INFORMATION PROVIDED =>
------------
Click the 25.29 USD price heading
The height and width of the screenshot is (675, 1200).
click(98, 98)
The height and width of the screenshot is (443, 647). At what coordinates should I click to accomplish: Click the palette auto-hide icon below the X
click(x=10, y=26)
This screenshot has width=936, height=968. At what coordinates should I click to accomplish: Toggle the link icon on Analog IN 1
------------
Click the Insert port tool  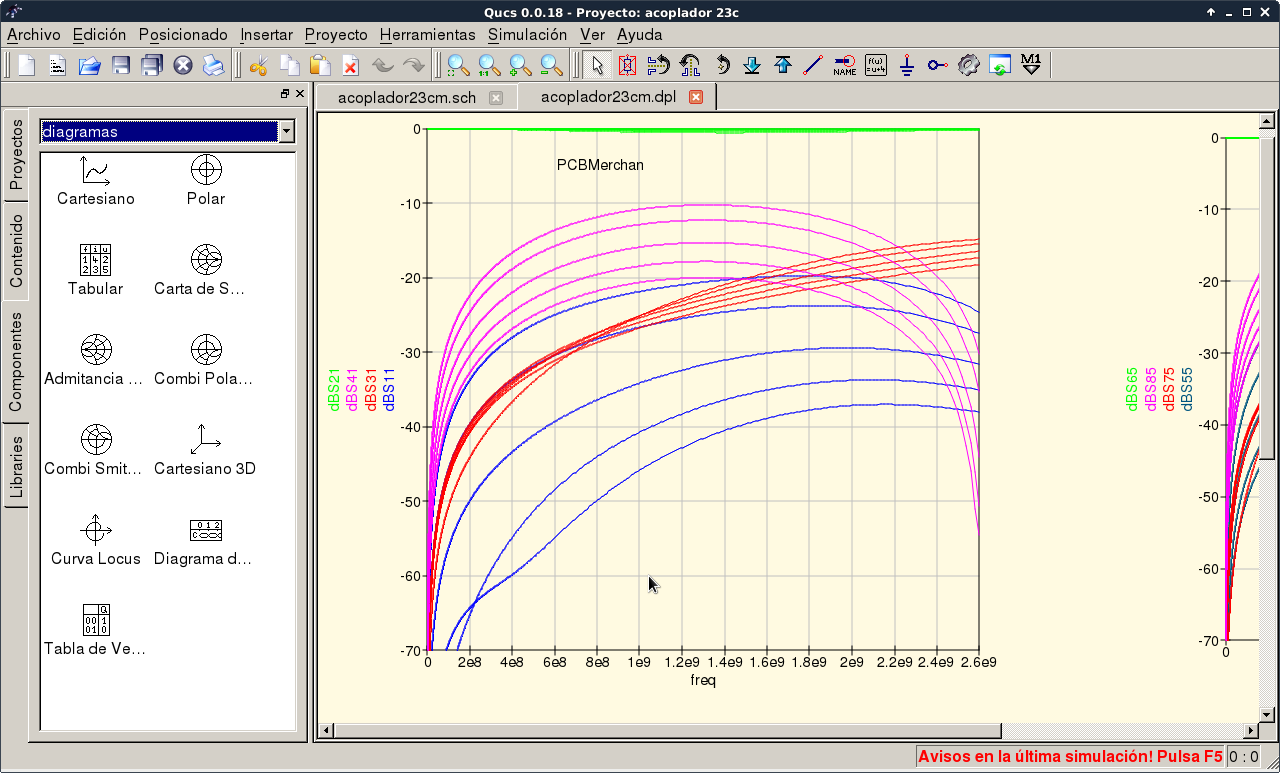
------------
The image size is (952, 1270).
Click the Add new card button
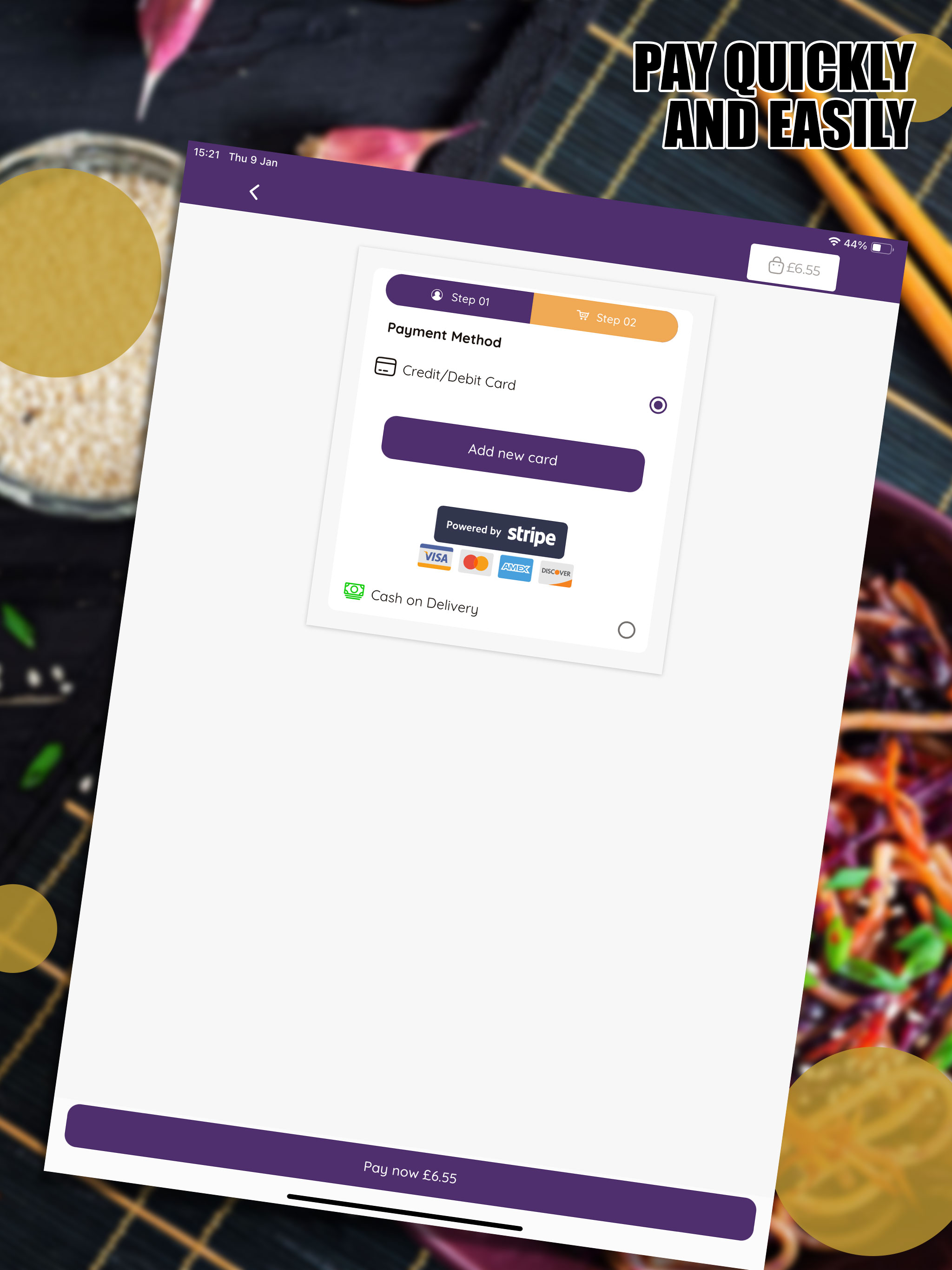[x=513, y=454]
------------
EXERCISE AIM =>
Out of the material above, output word for word the line with "The height and width of the screenshot is (443, 647).", the line with "This screenshot has", and all lines between them, with nothing else.

OUTPUT FOR THIS TASK =>
The height and width of the screenshot is (443, 647). At what coordinates should I click to accomplish: Click the palette auto-hide icon below the X
click(x=10, y=26)
This screenshot has width=936, height=968. At what coordinates should I click to accomplish: Toggle the link icon on Analog IN 1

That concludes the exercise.